- EXERCISE GOAL -
Starting with the line that contains "Tin tức (377, 60)" and stopping after the line that contains "Xem tất cả Amply nhà yến (142, 307)", copy the entries below exactly. Include nothing else.

[Stored dataset items]
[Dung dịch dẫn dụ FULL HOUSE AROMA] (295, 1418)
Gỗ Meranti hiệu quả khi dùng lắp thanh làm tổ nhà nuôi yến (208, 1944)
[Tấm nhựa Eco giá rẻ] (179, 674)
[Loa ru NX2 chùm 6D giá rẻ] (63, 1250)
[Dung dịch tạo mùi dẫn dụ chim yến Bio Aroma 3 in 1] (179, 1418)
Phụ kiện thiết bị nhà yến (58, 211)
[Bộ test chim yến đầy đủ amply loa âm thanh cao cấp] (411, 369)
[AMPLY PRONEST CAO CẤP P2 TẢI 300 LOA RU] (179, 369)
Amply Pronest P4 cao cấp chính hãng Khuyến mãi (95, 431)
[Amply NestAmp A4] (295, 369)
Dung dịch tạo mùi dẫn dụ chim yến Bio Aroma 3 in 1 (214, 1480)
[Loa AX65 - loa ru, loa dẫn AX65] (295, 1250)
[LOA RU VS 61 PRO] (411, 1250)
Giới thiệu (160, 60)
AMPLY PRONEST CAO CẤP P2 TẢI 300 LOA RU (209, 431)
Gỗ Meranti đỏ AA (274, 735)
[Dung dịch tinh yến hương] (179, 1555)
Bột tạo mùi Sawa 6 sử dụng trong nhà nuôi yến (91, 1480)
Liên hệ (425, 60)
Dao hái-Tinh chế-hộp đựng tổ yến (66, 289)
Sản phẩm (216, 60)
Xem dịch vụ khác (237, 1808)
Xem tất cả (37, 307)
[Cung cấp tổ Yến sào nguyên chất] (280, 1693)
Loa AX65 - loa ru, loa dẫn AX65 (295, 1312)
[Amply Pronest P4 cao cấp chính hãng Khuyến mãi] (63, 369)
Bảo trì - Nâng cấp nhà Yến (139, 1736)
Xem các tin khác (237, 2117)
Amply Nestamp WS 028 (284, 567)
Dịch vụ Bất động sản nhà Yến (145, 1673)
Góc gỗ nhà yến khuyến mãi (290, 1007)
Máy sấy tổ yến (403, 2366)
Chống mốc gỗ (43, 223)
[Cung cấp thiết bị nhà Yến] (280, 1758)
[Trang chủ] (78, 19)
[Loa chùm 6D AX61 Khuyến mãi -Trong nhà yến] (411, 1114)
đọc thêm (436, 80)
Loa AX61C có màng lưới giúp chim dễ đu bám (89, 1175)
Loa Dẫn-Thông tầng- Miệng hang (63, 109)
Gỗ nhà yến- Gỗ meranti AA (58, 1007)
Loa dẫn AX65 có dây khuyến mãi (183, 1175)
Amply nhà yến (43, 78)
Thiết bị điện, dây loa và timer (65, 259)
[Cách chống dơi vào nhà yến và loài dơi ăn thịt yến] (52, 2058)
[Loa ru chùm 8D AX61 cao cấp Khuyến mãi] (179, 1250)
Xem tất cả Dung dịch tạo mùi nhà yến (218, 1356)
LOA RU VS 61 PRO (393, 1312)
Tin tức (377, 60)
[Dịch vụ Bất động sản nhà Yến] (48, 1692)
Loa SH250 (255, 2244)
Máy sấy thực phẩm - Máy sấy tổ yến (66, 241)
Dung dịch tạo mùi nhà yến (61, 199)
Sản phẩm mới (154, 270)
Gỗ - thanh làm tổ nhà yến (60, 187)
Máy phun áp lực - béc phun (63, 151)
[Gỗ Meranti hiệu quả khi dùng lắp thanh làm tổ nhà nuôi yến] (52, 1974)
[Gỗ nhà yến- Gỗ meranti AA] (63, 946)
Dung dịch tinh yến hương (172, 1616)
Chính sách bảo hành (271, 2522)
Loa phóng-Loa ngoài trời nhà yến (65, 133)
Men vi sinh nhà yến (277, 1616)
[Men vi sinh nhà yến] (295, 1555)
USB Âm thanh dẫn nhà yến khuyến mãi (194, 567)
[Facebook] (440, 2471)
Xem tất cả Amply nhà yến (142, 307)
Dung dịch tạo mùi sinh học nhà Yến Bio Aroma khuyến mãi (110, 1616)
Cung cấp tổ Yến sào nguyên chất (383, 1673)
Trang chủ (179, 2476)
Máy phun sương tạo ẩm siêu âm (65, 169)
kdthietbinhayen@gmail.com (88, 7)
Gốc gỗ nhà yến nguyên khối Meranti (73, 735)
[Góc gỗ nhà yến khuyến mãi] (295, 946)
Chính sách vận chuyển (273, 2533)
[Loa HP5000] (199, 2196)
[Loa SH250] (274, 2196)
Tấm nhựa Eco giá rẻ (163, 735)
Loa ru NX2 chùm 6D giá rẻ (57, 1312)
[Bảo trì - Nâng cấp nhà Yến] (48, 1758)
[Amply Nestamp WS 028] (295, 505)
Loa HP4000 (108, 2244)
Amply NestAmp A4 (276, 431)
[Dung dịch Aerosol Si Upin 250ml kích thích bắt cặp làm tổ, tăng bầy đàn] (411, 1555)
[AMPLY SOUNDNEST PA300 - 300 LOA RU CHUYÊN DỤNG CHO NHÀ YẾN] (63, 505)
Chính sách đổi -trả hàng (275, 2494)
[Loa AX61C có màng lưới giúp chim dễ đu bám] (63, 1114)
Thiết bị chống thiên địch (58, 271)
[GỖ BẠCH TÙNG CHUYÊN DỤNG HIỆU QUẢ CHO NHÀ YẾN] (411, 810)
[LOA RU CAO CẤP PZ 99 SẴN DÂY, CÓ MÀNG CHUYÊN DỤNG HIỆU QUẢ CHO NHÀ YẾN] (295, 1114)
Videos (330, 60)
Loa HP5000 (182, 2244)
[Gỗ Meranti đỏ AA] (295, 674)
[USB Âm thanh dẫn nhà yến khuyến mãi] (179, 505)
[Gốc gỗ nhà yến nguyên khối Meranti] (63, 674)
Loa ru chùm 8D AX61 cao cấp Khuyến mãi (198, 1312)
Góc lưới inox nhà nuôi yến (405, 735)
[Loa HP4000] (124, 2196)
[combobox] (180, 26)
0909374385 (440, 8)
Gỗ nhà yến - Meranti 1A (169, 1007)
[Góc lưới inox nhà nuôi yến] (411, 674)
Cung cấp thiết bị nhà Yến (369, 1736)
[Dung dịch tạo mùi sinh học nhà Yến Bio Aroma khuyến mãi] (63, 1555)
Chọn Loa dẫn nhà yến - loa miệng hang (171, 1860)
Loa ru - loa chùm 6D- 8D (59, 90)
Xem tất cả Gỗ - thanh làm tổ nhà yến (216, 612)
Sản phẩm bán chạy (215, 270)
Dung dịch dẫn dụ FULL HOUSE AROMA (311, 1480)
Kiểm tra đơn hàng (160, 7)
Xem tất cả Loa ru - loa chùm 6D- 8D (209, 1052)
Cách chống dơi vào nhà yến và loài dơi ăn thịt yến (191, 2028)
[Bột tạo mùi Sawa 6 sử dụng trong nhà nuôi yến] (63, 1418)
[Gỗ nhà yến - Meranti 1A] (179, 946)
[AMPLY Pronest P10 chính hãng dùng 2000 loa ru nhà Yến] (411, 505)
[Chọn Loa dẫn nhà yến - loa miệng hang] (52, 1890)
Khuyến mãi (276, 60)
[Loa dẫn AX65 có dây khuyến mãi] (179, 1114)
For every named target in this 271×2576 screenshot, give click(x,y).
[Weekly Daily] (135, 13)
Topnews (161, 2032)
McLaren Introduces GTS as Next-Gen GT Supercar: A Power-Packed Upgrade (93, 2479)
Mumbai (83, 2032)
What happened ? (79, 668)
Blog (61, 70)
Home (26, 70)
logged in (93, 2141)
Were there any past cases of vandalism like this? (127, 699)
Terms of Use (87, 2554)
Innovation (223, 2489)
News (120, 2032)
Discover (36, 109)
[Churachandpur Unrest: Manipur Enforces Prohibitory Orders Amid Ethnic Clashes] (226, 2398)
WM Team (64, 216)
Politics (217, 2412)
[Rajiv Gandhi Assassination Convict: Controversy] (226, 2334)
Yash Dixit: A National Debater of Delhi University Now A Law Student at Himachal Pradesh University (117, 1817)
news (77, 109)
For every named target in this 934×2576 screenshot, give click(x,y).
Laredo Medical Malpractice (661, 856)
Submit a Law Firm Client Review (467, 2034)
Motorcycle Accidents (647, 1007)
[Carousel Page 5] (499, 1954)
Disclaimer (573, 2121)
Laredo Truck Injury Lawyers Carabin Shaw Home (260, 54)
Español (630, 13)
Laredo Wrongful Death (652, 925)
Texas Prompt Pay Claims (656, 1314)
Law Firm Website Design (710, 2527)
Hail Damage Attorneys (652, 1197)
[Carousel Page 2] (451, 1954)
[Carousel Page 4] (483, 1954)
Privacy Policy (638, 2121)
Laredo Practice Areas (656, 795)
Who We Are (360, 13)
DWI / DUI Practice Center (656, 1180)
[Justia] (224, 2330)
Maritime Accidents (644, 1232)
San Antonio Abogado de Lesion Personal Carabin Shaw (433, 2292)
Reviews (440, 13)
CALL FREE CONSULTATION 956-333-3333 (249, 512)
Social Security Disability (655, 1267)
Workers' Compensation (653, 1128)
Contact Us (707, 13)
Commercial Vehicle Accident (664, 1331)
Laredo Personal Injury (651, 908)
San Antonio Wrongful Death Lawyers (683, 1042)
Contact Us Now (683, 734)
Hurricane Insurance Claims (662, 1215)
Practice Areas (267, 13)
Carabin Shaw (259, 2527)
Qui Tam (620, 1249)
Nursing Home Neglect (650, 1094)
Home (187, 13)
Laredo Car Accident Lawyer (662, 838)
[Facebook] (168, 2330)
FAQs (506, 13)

- SOLUTION TO THE PROBLEM -
Tin tức (377, 60)
[Dịch vụ Bất động sản nhà Yến] (48, 1692)
Loa SH250 (255, 2244)
Máy sấy thực phẩm - Máy sấy tổ yến (66, 241)
Dung dịch tạo mùi nhà yến (61, 199)
Sản phẩm mới (154, 270)
Gỗ - thanh làm tổ nhà yến (60, 187)
Máy phun áp lực - béc phun (63, 151)
[Gỗ Meranti hiệu quả khi dùng lắp thanh làm tổ nhà nuôi yến] (52, 1974)
[Gỗ nhà yến- Gỗ meranti AA] (63, 946)
Dung dịch tinh yến hương (172, 1616)
Chính sách bảo hành (271, 2522)
Loa phóng-Loa ngoài trời nhà yến (65, 133)
Men vi sinh nhà yến (277, 1616)
[Men vi sinh nhà yến] (295, 1555)
USB Âm thanh dẫn nhà yến khuyến mãi (194, 567)
[Facebook] (440, 2471)
Xem tất cả Amply nhà yến (142, 307)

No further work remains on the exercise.